Since taking over the company, its market value and shares have risen to stratospheric levels. Today, Apple is the only company in the world worth $ 1 trillion. Had Steve Jobs kept the company's flagship sales until he got to the current model, the iPhone X? Or is this purely Cook's merit? Reading the book, the second option becomes obvious.

Turn and move, Apple is involved in rumors about smart cars (driverless), such as Project Titan, which comes and goes all the time. After all, what Tim Cook is planning for the next few years no one knows, much less Kahney, but the stakes that artificial intelligence will dictate new directions for the company are clear, guess that, by the way, is not difficult to risk.

The author also cites Apple Park and the company's latest smartphone model released to date, the iPhone X – which marks a decade of the industry's revolutionary phone. Incidentally, this is the product that the author devotes most space to in his book, including citing that Cook invited Phil Schiller to take the stage to show the device – which was not cheered by the public at the last Apple launch event.

About Cook, but not by Cook

It's interesting to see how Kahney managed to interview so many people linked to Tim Cook in some way, but never interviewed the executive on tète-a-tète. He always brings the views of various former classmates, neighbors, and acquaintances from school days to his present life, but never a quote comes straight from Cook.

The book can be divided into three parts. The first one brings very valuable insight into Tim Cook's values ​​and essence as a human being, as it says so much about his life as a young and first-time executive. The second and third parts of the book bring the inevitable retelling of facts that anyone familiar with Apple knows. Some snippets even look like press releases fresh from the company's Newsroom. But let's face it: It's hard to interview Tim Cook, and it's even harder to get details about his business strategy.

There is no in-depth mention of the Apple services that have come under Tim Cook's management, such as Apple Music, Apple Arcade, Apple TV + and the like, because the book barely focuses on products, so it's no wonder it doesn't focus. also in services, right? We also don't know from the book what Tim Cook's personal life is like today, how he relates to people outside of Apple, with whom he has affective affairs, what his family is like.

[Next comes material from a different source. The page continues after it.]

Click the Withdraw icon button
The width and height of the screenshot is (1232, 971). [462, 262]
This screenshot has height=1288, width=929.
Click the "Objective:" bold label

The whole narrative is easy to read – one sitting or two afternoons is enough to complete the entire 335-page book. However, all the while there is a sardine forcibly being pulled toward Cook – who is arguably an excellent leader, but would the company have gone if Jobs had chosen Jony Ive, for example? Seria ele também chamado de gênio se tivesse conduzido a Apple por mais cinco, seis, sete anos? Kahney também pouco descreve o dia a dia de Cook como líder, ou como é trabalhar recebendo suas ordens, ou ainda como ele gerencia suas equipes.

Apesar de o autor raramente apontar defeitos na forma de liderança de Cook e de enaltecê-lo do início ao fim do livro como um CEO melhor que Steve Jobs — o que nos deixa dúvidas, apesar de mostrar o quão ético, maduro e firme o atual chefe da Apple é —, o livro é rico em detalhes e é uma ótima pedida para quem gosta de conhecer melhor o histórico de grandes corporações e, sobretudo, a trajetória de grandes líderes.

Tim Cook – o gênio que mudou o futuro da Apple está à venda na Amazon. O livro está saindo de R$ 49,89 por R$ 39,89 (na data de publicação desta resenha). E quem assina Amazon Prime (R$ 9,90 ao mês), tem frete grátis. Você pode fazer seu teste por 30 dias.